YOUR GOAL: Revise the data below, replacing "ribbon" with "toolbar" and keeping everything else the same. Leave the pictures out of your answer.

[Item position entries]
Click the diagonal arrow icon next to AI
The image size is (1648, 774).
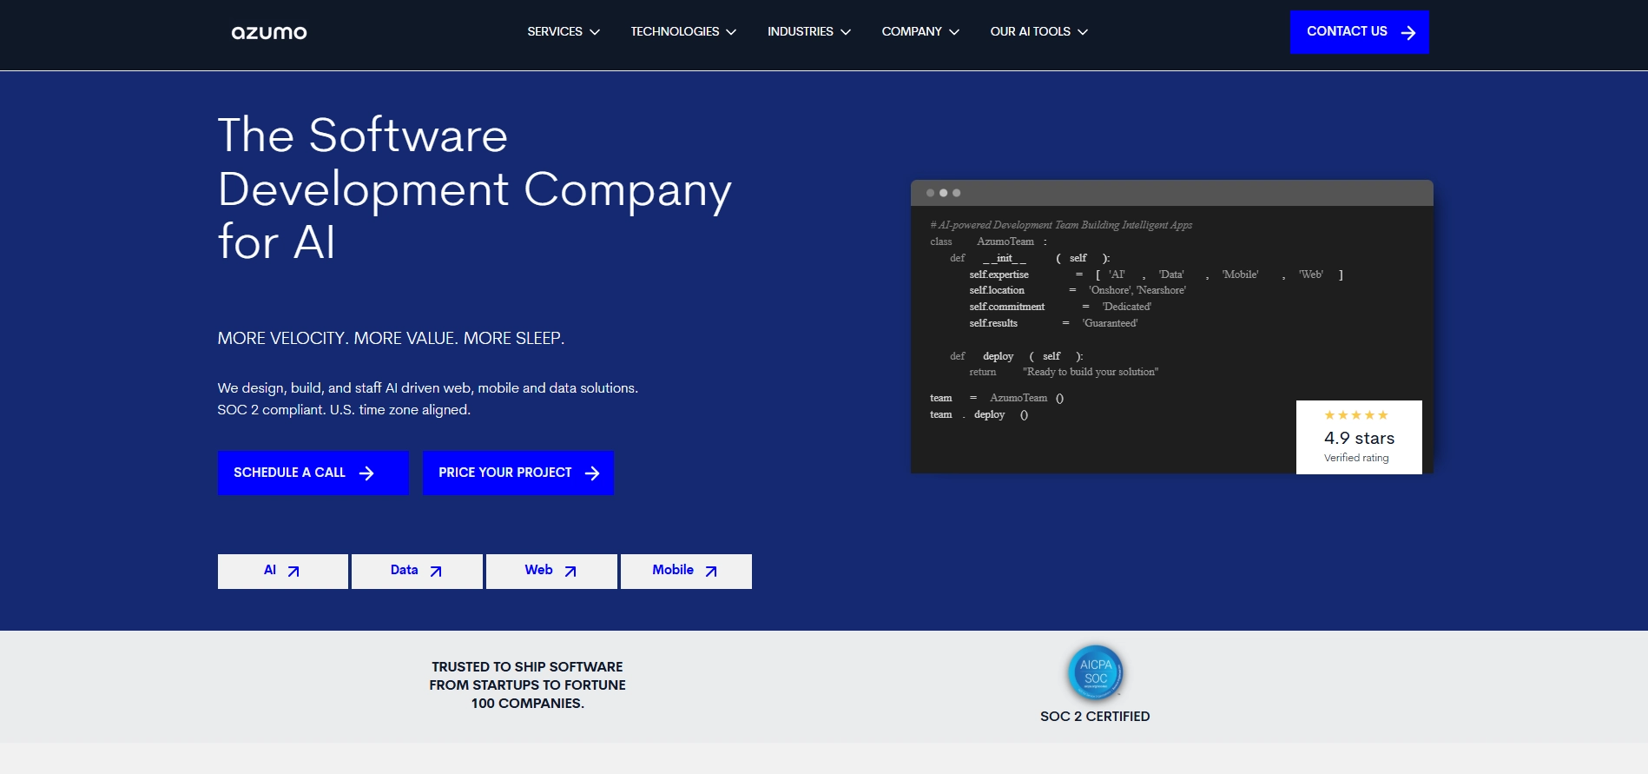coord(293,572)
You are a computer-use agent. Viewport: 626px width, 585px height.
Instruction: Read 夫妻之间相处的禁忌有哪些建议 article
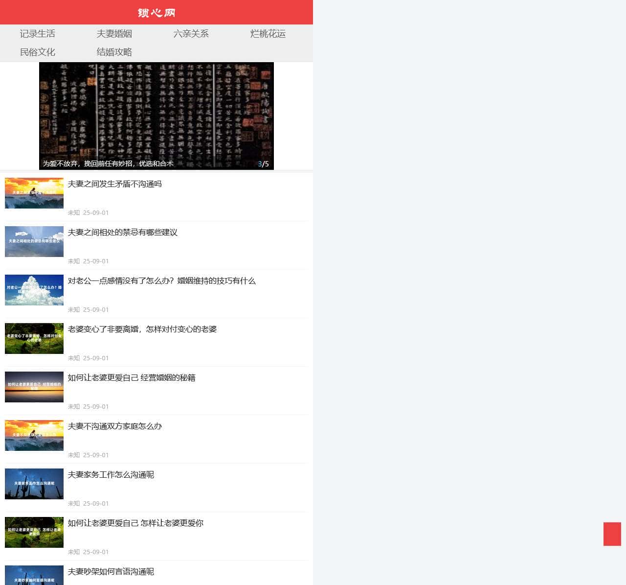[123, 233]
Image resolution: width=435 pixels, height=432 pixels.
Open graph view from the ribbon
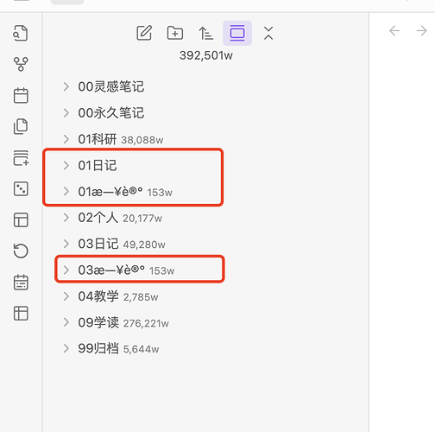[x=21, y=64]
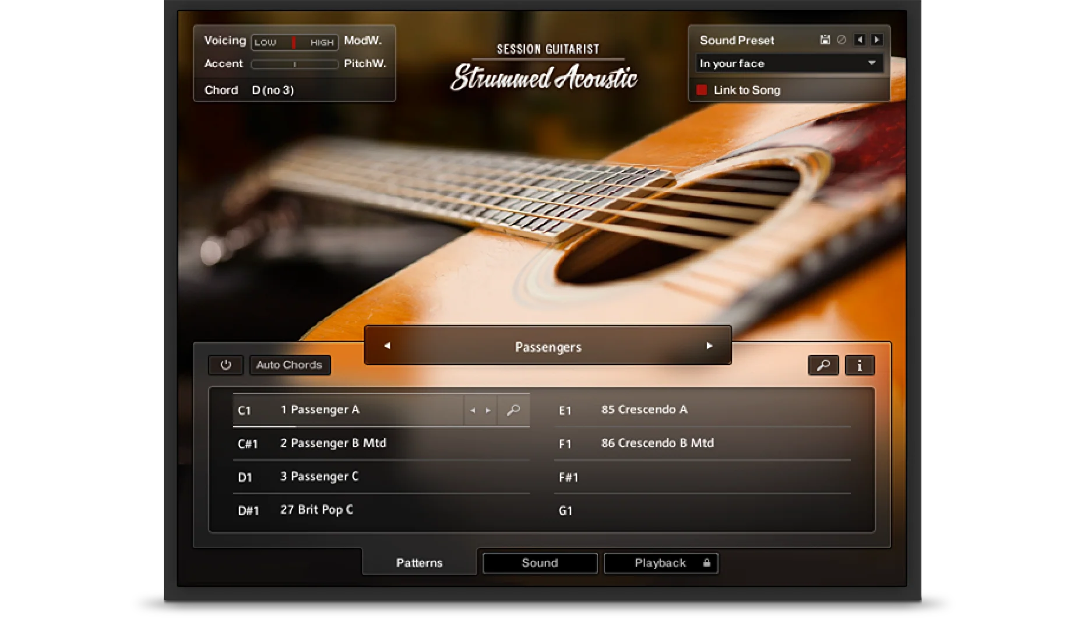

EXERCISE RESULT:
Click the diagonal arrow icon next to AI
The image size is (1648, 774).
coord(293,572)
You are a computer-use agent. Viewport: 626px width, 585px height.
Instruction: Read 夫妻之间相处的禁忌有哪些建议 article
[123, 233]
Image resolution: width=435 pixels, height=432 pixels.
Open graph view from the toolbar
[x=21, y=64]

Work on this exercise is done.